Allen Teilnehmern des Protestzugs habe klar sein müssen, dass mit Gewalt zu rechen sei, betonte die Richterin. Allerdings hätten nicht alle in dem Aufzug geplant, „eine Schneise der Verwüstung“ zu hinterlassen. Dies sei eine „Exzesstat“ einzelner oder mehrere Vermummter gewesen, nicht aber sämtlicher Teilnehmer.

Niemand habe beispielsweise wissen müssen, dass jemand auf die Tür eines Busses einschlagen werde. Dies könne den Angeklagten ebenso wenig zugerechnet werden wie ein Angriff auf eine Frau in deren Garten. Allerdings hätten die fünf Männer „psychische Beihilfe zur Brandstiftung“ an den Autos geleistet.

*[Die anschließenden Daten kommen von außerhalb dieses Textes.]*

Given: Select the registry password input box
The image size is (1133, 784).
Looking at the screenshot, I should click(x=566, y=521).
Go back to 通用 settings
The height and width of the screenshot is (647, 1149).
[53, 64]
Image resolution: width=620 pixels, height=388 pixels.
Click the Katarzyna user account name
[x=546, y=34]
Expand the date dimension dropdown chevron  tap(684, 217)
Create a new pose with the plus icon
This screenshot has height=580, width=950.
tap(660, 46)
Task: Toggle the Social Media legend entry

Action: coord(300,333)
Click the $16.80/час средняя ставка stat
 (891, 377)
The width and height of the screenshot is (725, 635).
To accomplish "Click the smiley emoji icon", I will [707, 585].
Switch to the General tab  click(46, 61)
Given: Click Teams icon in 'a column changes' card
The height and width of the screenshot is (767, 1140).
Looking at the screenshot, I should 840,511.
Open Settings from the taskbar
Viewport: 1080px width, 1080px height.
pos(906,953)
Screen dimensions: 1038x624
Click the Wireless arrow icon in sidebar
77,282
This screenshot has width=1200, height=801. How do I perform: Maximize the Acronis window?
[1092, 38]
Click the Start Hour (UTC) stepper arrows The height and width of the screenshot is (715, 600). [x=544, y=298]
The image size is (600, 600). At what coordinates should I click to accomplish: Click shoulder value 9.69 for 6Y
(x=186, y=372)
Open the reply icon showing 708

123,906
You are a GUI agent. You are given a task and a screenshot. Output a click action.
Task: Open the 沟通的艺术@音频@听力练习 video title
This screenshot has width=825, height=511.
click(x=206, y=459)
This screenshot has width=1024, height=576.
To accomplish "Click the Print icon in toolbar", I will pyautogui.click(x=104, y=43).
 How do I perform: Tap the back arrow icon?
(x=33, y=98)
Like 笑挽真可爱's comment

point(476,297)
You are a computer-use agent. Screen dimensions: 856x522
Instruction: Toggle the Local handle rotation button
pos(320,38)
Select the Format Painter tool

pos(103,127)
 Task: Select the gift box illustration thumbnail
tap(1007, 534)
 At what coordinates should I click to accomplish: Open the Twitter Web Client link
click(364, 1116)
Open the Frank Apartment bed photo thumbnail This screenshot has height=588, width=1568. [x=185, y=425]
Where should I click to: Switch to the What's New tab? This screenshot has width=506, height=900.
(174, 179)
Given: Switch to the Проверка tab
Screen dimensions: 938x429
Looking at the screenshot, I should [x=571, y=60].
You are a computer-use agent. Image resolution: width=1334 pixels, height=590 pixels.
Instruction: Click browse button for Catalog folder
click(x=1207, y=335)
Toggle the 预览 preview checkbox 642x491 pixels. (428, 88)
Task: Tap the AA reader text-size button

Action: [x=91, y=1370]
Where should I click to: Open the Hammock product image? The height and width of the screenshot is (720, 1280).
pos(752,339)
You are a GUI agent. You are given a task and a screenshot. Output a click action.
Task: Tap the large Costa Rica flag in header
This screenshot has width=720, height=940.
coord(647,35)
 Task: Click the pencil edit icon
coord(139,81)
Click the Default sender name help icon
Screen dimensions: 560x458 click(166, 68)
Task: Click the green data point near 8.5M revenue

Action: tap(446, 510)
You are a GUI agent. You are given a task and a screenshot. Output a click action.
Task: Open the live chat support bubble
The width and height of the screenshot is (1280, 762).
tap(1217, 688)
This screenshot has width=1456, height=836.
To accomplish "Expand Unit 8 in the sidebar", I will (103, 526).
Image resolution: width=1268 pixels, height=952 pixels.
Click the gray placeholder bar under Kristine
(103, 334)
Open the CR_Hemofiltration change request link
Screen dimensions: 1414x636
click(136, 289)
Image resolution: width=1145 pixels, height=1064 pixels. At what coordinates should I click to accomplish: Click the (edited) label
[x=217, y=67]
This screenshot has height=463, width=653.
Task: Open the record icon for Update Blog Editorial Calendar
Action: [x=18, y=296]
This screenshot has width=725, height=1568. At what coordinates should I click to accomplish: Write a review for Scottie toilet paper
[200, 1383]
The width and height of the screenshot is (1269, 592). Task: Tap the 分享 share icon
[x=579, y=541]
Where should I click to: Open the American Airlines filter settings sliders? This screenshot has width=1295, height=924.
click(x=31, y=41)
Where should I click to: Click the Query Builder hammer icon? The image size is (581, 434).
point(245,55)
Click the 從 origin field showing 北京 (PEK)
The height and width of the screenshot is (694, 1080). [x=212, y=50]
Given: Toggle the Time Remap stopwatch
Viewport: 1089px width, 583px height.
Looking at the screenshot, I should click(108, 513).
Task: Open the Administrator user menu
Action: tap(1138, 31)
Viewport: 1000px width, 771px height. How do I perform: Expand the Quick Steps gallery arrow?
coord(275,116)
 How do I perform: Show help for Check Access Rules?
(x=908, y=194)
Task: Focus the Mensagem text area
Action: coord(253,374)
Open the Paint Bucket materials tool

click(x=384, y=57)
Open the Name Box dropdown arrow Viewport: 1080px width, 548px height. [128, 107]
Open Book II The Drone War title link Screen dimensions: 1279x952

Richterin wirft der Anklage "politische Stimmungsmache" vor

Es habe sich, so die Richterin, bei dem Aufmarsch „nicht in der Gesamtheit“ um einen „auf sittlich unterster Stufe stehenden schwarzen Mob“ gehandelt, wie es im Plädoyer der Staatsanwaltschaft geheißen habe.

Aber auch am Ende der Beweisaufnahme habe die Staatsanwaltschaft weiter darauf „beharrt, dass allen Teilnehmern die Gewaltdimension bekannt gewesen sei oder sie damit hätten rechnen müssen“. Die Staatsanwaltschaft habe in dem Verfahren „politische Stimmungsmache“ betrieben.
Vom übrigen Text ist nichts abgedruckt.